## EXTRACT
========

Leading UK arms dealer BAE Systems has sold Saudi Arabia £15 billion ($18.7 billion) worth of arms and services as the kingdom continues to wage a crippling war in Yemen now in its fifth year.

The Campaign Against the Arms Trade, a London-based group aimed at abolishing the international arms trade, analyzed BAE Systems’ latest annual report.

It found that the company made £2.5 billion from Saudi Arabia in 2019 alone and £15 billion between 2015 and 2019.

This makes the Saudi government BAE’s third-largest client after the US and UK, racking up earnings of £6.5 billion and £3.9 billion in 2019, respectively.

Osamah Alfakih, advocacy and communications director at Mwatana for Human Rights, told Anadolu Agency that UK-made weapons had been used by the Saudi and UAE-led coalition in “unlawful strikes” in Yemen. Mwatana is an independent Yemeni human rights organization.

Instead of playing a “positive role” in Yemen, the UK is fueling “armed conflict” with arms sales, Alfakih explained.

“The UK should support efforts of accountability for human rights abuses committed by all parties to the conflict, including the coalition and the Ansar Allah group,” he added, referring to both the Saudis and the Iran-backed Houthi rebels, who overthrew Yemen’s government in 2015, plunging the country in civil war.

The crisis escalated in 2015, when the Saudi-led military coalition launched its devastating air campaign aimed at rolling back Houthi territorial gains.

Tens of thousands of Yemenis, including civilians, are believed to have been killed in the conflict, which has led to the world’s worst humanitarian crisis as millions remain at risk of starvation and disease.

Holly Topham, an editor at the Sana’a Center for Strategic Studies, told Anadolu Agency that there was “a lot of evidence to suggest that UK arms sales and support of the Saudi Air Force play an important — if not instrumental role — in Saudi-led coalition airstrikes on Yemen.”

Topham recounted that a UN-appointed panel found last year that the UK, among other states, may be “complicit in violations of international law” due to its intelligence and logistical support, as well as arms sales to Riyadh.

========

## ABOUT THIS TASK
Copy out the entire article on BAE Systems' arms sales to Saudi Arabia word for word. The lines that come next have no connection to the article.

## MATERIAL SUPPLIED
========

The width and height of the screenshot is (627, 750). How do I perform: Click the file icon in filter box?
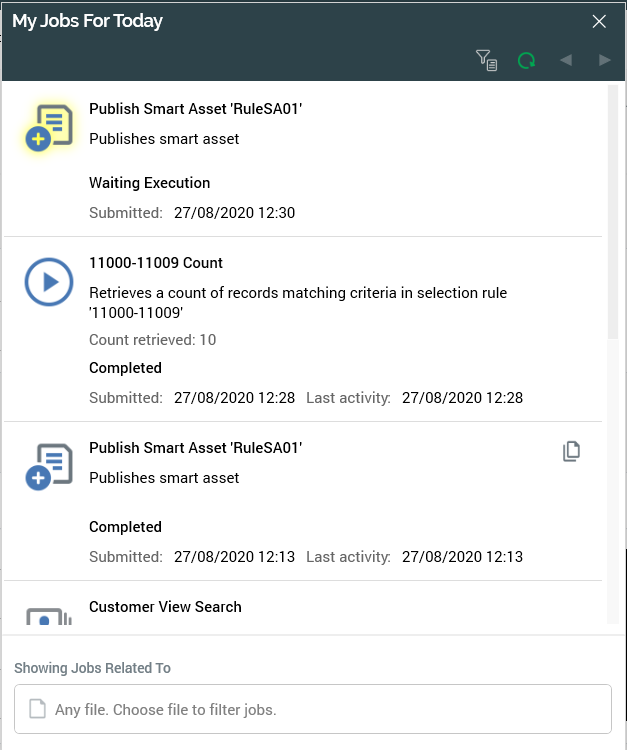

========

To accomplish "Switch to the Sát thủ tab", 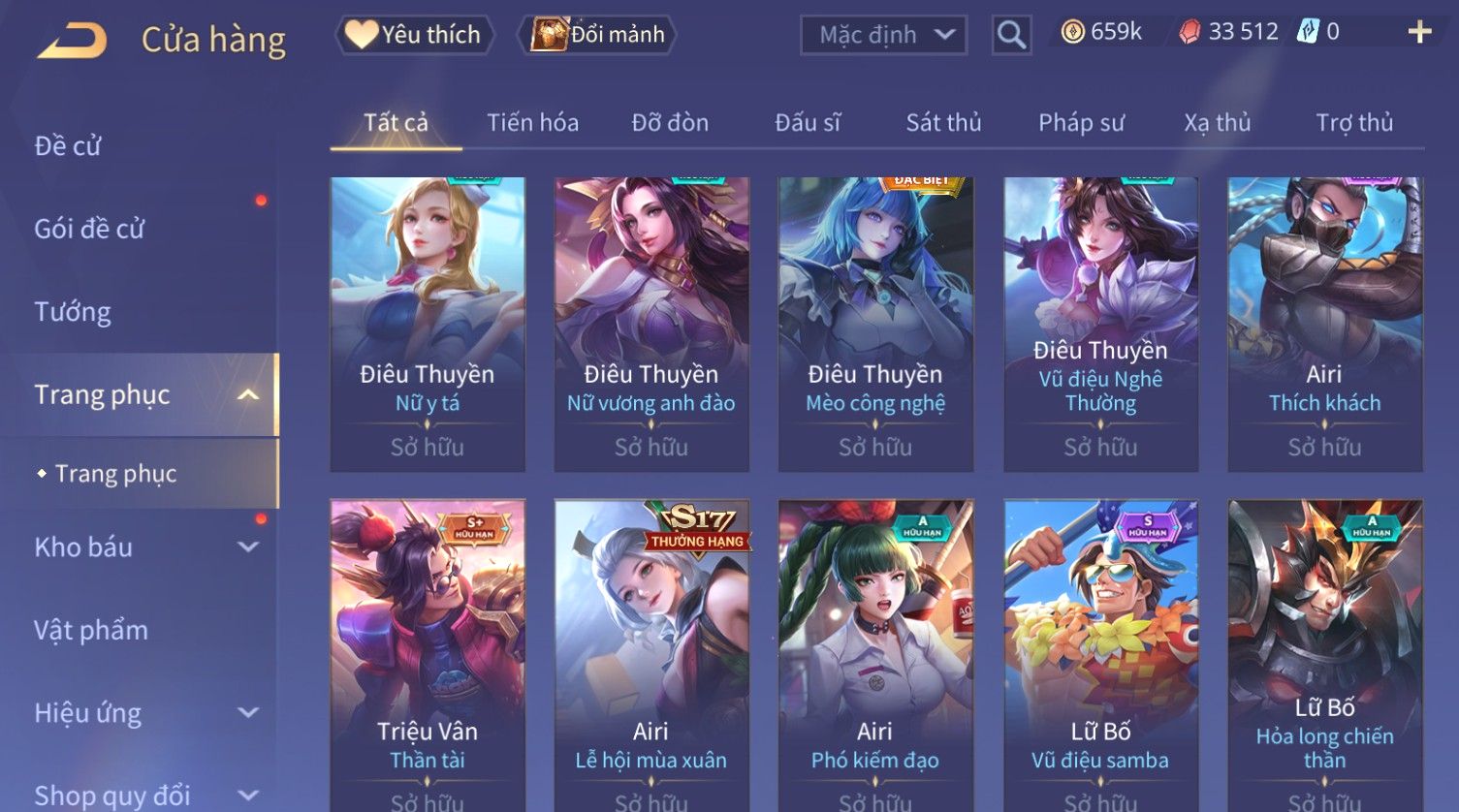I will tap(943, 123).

========

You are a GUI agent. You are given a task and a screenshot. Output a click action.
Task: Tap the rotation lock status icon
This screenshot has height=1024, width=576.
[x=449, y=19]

========

## ANSWER BELOW
Leading UK arms dealer BAE Systems has sold Saudi Arabia £15 billion ($18.7 billion) worth of arms and services as the kingdom continues to wage a crippling war in Yemen now in its fifth year.

The Campaign Against the Arms Trade, a London-based group aimed at abolishing the international arms trade, analyzed BAE Systems’ latest annual report.

It found that the company made £2.5 billion from Saudi Arabia in 2019 alone and £15 billion between 2015 and 2019.

This makes the Saudi government BAE’s third-largest client after the US and UK, racking up earnings of £6.5 billion and £3.9 billion in 2019, respectively.

Osamah Alfakih, advocacy and communications director at Mwatana for Human Rights, told Anadolu Agency that UK-made weapons had been used by the Saudi and UAE-led coalition in “unlawful strikes” in Yemen. Mwatana is an independent Yemeni human rights organization.

Instead of playing a “positive role” in Yemen, the UK is fueling “armed conflict” with arms sales, Alfakih explained.

“The UK should support efforts of accountability for human rights abuses committed by all parties to the conflict, including the coalition and the Ansar Allah group,” he added, referring to both the Saudis and the Iran-backed Houthi rebels, who overthrew Yemen’s government in 2015, plunging the country in civil war.

The crisis escalated in 2015, when the Saudi-led military coalition launched its devastating air campaign aimed at rolling back Houthi territorial gains.

Tens of thousands of Yemenis, including civilians, are believed to have been killed in the conflict, which has led to the world’s worst humanitarian crisis as millions remain at risk of starvation and disease.

Holly Topham, an editor at the Sana’a Center for Strategic Studies, told Anadolu Agency that there was “a lot of evidence to suggest that UK arms sales and support of the Saudi Air Force play an important — if not instrumental role — in Saudi-led coalition airstrikes on Yemen.”

Topham recounted that a UN-appointed panel found last year that the UK, among other states, may be “complicit in violations of international law” due to its intelligence and logistical support, as well as arms sales to Riyadh.